Le nouveau régime de la preuve en matière de blanchiment

La loi n°2013-1117 relative aux infractions financières facilite la preuve en matière de blanchiment. Comment ? Par un quasi-renversement de la charge de la preuve !

Les prémisses

La question de la preuve du blanchiment avait été soulevée en première lecture du projet de loi.

L’amendement proposait d’insérer un alinéa à l’article 324-1 du Code pénal. Toutefois, cet amendement était clairement inconstitutionnel en ce qu’il inversait purement et simplement la charge de la preuve. Le Sénat a donc eu la clairvoyance de le rejeter.

En deuxième lecture, le législateur a adopté, sur ce point, un amendement créant un nouvel article 324-1-1 :

« Pour l’application des dispositions de l’article 324-1, les biens ou les revenus sont présumés être le produit direct ou indirect d’un crime ou d’un délit dès lors que les conditions matérielles, juridiques ou financières de l’opération de placement, dissimulation ou de conversion, ne peuvent avoir d’autre justification que de dissimuler l’origine ou le bénéficiaire effectif de ces biens ou revenus. »

C’est en ces termes que le nouvel article a intégré notre Code pénal.

L’analyse erronée du législateur

Le Conseil constitutionnel, appelé à se prononcer sur la constitutionnalité de certaines dispositions de la loi, n’a pas été saisi -et ne s’est pas autosaisi- de cet article, dont la conformité à la norme suprême apparaît pourtant douteuse.

En effet, une telle présomption en matière de preuves pourrait entraîner une quasi-présomption de culpabilité dans la mesure où le parquet n’aurait plus à apporter la preuve de tous les éléments constitutifs de l’infraction.

Le rapporteur de cette loi à l’Assemblée nationale relève qu’il existe déjà dans notre Code pénal des infractions dont la charge de la preuve peut être inversée, comme en matière de non-justification des ressources (art. 326-1 CP).[1]

C’est une analyse qui prête à discussion : à l’occasion d’une QPC sur la constitutionnalité de l’infraction de non-justification des ressources, la Chambre criminelle a refusé de transmettre la question aux Sages car :

« d’une part, les termes utilisés dans les articles susvisés définissent de façon claire et précise l’incrimination contestée de non-justification de ressources et que, d’autre part, ces textes n’édictent aucune présomption de responsabilité pénale mais créent un délit spécifique dont il appartient à l’accusation de rapporter la preuve. »[2]

Le parallèle allégué entre ces dispositions est donc inopérant : pour l’un, il s’agit d’une disposition concernant la preuve et pour l’autre, il s’agit d’une disposition créant une infraction autonome.

La constitutionnalité du nouvel article 324-1-1 en question

L’article 324-1-1, s’il ne crée pas de présomption de culpabilité, permet en revanche de présumer l’origine frauduleuse des biens ou revenus, dès lors qu’ils « ne peuvent avoir d’autre justification que de dissimuler l’origine ou le bénéficiaire effectif ».

Or, le blanchiment consiste dans deux comportements possibles : soit le fait de donner au produit d’une infraction l’apparence d’un patrimoine légitime ; soit une opération de gestion économique d’un produit issu de la délinquance.

Ainsi, dès lors que l’origine frauduleuse des biens litigieux peut être présumée, il ne reste qu’à démontrer une opération de gestion économique !

Tout dépendra alors de la lecture qu’on adoptera de : « ne peuvent avoir d’autre justification ». En application du principe d’interprétation stricte de la loi pénale, toute justification plausible devra alors être admise par le juge, rendant la disposition concernée inefficace.
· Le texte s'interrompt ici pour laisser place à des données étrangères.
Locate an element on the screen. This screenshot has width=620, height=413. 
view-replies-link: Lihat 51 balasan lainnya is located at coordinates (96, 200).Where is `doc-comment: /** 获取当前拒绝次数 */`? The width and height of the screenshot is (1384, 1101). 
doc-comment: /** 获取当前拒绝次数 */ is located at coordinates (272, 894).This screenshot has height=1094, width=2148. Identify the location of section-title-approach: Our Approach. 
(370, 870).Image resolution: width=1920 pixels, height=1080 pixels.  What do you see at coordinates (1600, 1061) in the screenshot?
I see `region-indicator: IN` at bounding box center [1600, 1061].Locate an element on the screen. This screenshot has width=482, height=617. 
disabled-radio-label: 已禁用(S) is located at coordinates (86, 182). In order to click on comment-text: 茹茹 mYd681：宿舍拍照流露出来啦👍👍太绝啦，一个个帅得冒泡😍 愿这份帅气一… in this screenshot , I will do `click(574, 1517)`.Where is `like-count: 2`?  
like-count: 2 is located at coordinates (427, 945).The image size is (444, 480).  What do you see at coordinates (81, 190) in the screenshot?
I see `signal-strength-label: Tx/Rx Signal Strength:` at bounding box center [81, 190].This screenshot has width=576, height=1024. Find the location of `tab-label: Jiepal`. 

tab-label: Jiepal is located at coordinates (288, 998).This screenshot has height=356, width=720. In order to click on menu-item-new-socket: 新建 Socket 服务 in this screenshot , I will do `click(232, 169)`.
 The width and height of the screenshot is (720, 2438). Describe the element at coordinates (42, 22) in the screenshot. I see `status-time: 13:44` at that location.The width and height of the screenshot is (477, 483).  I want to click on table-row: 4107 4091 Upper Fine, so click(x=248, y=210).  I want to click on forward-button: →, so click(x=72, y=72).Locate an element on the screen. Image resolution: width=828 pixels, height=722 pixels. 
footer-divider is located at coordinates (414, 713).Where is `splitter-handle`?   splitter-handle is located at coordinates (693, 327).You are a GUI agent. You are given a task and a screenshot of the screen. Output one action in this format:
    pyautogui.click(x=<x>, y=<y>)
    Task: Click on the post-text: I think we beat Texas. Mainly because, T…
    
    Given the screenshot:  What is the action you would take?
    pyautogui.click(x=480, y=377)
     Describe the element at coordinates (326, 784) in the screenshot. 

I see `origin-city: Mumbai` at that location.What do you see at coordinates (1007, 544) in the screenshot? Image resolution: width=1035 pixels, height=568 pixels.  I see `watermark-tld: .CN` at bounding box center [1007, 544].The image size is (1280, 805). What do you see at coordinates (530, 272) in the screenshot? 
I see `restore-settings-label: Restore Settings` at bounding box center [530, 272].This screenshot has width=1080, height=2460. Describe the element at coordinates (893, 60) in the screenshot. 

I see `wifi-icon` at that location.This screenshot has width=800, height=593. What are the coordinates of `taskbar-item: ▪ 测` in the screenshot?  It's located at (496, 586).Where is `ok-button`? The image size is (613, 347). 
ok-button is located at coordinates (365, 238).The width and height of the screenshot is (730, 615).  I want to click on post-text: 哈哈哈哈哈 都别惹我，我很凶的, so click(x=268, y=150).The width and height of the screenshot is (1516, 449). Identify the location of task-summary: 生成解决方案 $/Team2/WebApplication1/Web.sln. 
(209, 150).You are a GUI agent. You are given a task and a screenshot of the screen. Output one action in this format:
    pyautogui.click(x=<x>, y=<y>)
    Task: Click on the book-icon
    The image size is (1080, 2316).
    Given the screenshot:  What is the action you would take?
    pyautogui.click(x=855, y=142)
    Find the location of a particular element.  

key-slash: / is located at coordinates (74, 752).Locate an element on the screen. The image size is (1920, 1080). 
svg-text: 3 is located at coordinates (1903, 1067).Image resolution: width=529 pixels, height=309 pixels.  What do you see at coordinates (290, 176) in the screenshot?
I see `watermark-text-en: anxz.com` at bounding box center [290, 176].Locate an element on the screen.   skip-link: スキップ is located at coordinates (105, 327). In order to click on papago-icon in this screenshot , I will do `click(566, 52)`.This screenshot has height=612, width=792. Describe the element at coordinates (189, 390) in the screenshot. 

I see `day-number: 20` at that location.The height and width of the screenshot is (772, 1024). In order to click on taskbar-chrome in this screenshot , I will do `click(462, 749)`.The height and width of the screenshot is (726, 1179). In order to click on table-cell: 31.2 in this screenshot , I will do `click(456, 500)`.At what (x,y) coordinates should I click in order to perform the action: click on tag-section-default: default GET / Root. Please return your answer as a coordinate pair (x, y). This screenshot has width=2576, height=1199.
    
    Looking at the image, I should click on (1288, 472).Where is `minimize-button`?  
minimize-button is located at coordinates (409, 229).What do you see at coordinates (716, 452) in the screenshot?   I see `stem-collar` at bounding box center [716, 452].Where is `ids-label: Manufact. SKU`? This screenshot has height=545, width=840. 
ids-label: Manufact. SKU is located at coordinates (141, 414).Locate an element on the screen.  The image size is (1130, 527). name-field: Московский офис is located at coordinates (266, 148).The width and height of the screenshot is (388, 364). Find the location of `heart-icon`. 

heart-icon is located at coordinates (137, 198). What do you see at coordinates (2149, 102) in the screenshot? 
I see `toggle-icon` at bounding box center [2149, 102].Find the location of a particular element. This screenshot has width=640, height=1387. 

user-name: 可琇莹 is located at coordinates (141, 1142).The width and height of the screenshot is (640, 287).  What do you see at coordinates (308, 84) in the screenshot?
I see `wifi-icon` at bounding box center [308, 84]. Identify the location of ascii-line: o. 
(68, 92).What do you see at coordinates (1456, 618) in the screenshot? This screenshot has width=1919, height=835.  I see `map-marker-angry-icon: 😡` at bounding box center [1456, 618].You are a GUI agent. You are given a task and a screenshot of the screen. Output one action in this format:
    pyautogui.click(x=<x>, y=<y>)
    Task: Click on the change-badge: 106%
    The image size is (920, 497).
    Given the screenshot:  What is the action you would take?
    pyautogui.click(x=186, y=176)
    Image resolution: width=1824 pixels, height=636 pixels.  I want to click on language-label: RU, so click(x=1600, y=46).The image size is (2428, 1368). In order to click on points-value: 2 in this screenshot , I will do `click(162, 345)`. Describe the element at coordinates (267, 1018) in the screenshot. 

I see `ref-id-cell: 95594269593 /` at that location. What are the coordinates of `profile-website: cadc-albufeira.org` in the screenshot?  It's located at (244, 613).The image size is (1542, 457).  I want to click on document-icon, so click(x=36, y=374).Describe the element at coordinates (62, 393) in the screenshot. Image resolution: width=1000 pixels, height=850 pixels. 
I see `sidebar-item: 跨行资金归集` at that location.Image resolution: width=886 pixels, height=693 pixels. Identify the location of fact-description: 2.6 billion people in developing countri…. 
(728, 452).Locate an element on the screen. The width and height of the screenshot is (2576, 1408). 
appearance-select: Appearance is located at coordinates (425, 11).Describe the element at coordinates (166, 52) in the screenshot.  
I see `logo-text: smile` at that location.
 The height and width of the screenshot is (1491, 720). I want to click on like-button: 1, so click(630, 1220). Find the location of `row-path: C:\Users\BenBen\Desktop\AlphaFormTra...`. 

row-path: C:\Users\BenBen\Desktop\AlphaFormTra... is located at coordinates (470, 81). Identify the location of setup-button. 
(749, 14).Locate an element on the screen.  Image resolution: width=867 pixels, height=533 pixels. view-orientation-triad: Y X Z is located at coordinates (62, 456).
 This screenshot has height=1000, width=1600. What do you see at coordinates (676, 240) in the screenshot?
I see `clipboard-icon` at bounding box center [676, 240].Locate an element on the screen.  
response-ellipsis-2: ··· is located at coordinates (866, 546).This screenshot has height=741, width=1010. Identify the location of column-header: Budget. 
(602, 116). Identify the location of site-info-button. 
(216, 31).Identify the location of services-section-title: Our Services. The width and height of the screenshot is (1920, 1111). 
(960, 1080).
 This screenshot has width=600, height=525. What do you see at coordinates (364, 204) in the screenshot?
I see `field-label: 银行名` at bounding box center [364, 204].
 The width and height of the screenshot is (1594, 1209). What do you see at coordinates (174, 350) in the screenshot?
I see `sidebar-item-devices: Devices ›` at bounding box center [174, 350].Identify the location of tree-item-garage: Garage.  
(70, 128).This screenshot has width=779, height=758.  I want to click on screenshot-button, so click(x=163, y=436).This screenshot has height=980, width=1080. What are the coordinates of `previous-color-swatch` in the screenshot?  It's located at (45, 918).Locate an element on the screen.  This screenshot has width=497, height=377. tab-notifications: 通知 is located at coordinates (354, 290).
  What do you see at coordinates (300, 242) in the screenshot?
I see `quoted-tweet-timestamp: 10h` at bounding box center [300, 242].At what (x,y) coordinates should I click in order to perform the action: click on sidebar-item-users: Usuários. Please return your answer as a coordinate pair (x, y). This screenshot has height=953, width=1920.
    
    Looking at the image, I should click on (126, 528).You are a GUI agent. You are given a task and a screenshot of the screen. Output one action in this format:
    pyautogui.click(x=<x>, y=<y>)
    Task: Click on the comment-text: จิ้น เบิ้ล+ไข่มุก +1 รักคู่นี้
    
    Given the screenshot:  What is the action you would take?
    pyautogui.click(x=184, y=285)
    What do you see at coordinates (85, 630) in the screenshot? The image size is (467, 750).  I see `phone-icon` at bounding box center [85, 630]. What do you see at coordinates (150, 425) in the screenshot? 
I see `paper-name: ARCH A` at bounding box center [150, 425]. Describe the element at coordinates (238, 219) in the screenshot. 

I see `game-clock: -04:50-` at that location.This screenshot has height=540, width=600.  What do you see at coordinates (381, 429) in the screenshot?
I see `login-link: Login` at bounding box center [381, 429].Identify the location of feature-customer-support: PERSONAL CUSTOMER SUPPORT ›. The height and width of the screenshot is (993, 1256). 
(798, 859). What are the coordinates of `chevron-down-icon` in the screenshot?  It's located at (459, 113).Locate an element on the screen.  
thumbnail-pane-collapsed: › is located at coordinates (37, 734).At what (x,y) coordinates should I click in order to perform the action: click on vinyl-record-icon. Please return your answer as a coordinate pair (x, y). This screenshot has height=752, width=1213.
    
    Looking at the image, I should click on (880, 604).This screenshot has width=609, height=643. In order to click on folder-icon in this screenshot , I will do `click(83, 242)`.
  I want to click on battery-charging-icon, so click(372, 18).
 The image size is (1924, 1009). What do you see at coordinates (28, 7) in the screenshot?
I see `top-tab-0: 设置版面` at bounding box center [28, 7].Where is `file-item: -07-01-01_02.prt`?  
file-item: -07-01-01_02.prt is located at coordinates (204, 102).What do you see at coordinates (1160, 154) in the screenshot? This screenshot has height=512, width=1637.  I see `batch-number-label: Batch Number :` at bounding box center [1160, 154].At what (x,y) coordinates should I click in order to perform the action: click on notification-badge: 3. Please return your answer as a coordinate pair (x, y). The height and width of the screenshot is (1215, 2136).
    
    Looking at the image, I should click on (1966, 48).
Tout écart pourrait être sanctionné sur le fondement de ce principe.

La constitutionnalité de l’article 324-1-1 du Code pénal est donc bien sujette à caution.

Nous attendons les premières décisions en la matière et, peut-être, une QPC ?

 Antonin Péchard

Bibliographie :

– Dossier législatif sur la loi n°2013-1117 sur le site du Sénat

– AJ Pénal, décembre 2013

– Code pénal

– Code de procédure pénale

– Droit pénal spécial, Précis Dalloz

– Droit pénale des affaires, Manuel LexisNexis

 

 



[1] Rapport n°1348, Assemblée nationale.

[2] Cass, crim, 13 juin 2012, n°12.90-027 (QPC).